There are three quite distinct parts to the job: monitoring, modelling and reporting.

The first is about measuring the pattern of pollution getting to the Reef via water run-off and how this changes over time. That’s no mean feat when you consider there are 35 separate catchments and 900+ rivers and creeks flowing into the Great Barrier Reef lagoon, which covers an area bigger than the whole of Japan.

Water quality testing is carried out at 71 sites in 25 major catchments. At each site, testing is carried out at the lowest point in a river or creek where discharge can be accurately measured. Monitoring is done through both dry and wet seasons and includes intensive monitoring during rainfall events.

They are looking for nutrients (nitrogen and phosphorus), sediment and pesticides that flow into the marine environment from catchment areas.

At the same time, the Marine Monitoring Program is collecting data on inshore marine condition such as the amount of coral and seagrass cover, the levels of chlorophyll a (an indicator of nutrients), water clarity (to measure the light available for corals and seagrass), the extent and duration of flood plumes, and links to end-of-catchment pollutants. All of these tell us a little more about the health of the Reef.

Back on the land, data is collected on the extent of ground cover and wetlands, wetland condition,  and patterns of change in land management practices. Alongside this, is more general monitoring of the weather and soil conditions and detailed land use mapping.

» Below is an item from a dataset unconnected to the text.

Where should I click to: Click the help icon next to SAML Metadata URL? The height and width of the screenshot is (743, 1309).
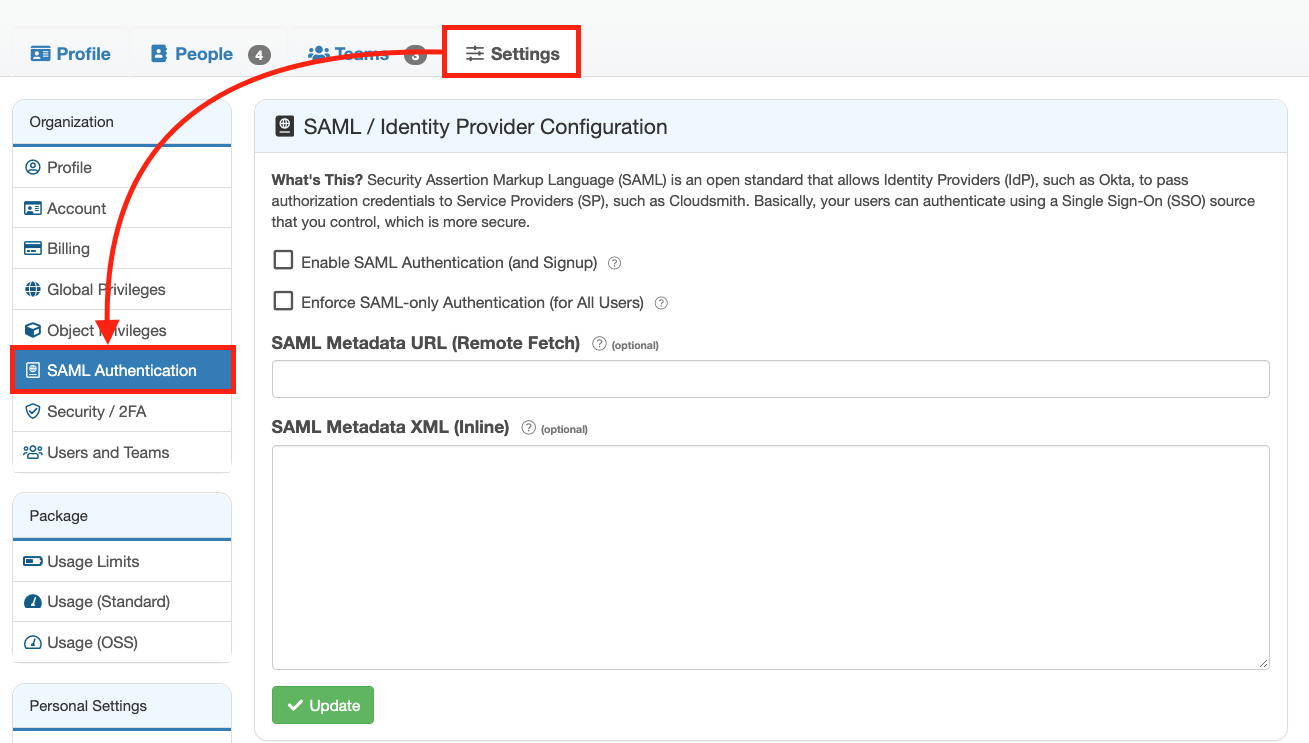(x=599, y=343)
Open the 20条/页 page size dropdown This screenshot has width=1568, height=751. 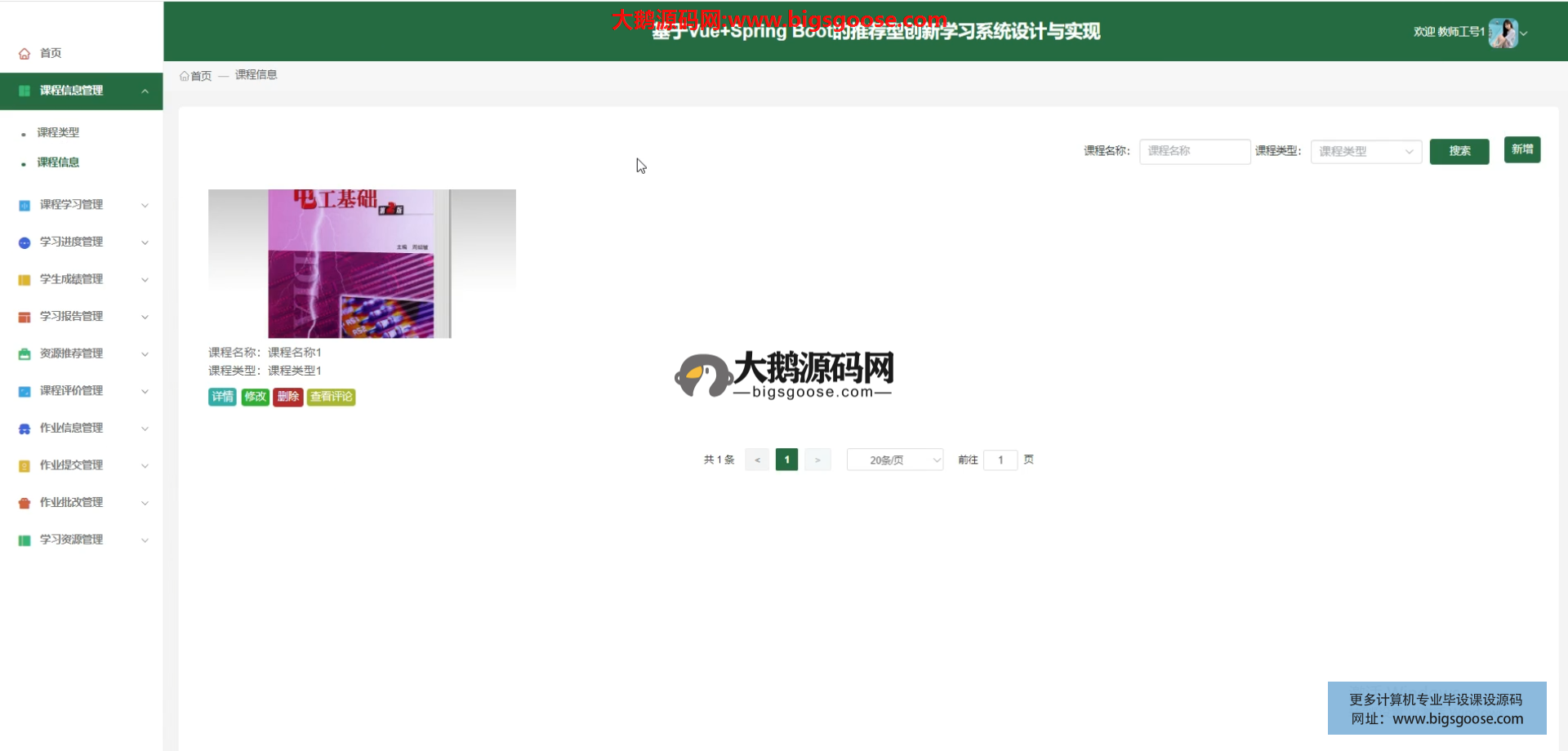894,460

Monitored pollutant loads vary significantly from year to year, mainly due to differences in annual rainfall and run-off. The monitoring data is used to validate modelled estimates of water quality leaving the catchments. Therefore, catchment modelling is used to estimate the long-term annual pollutant load reductions. This removes the effect of factors such as climate variability and allows us to determine the expected benefits of improved land management now rather than monitoring for decades to see a trend.

Modelling involves complex formulae, modelling specialists and quite a bit of time to predict what might happen in the future. The volume of data being processed is so large that models for just one of the six Reef regions can take five hours to run, an hour to save and generate 1 GB of data.

The result is detailed information about cause and effect, which allows scientists to assess whether land-based changes are having the desired effect on water quality entering the Reef.

Information gathered as part of the Paddock to Reef program is used to produce the Reef water quality report card which reports progress towards the Reef 2050 Water Quality Improvement Plan targets. It also feeds into regional report cards.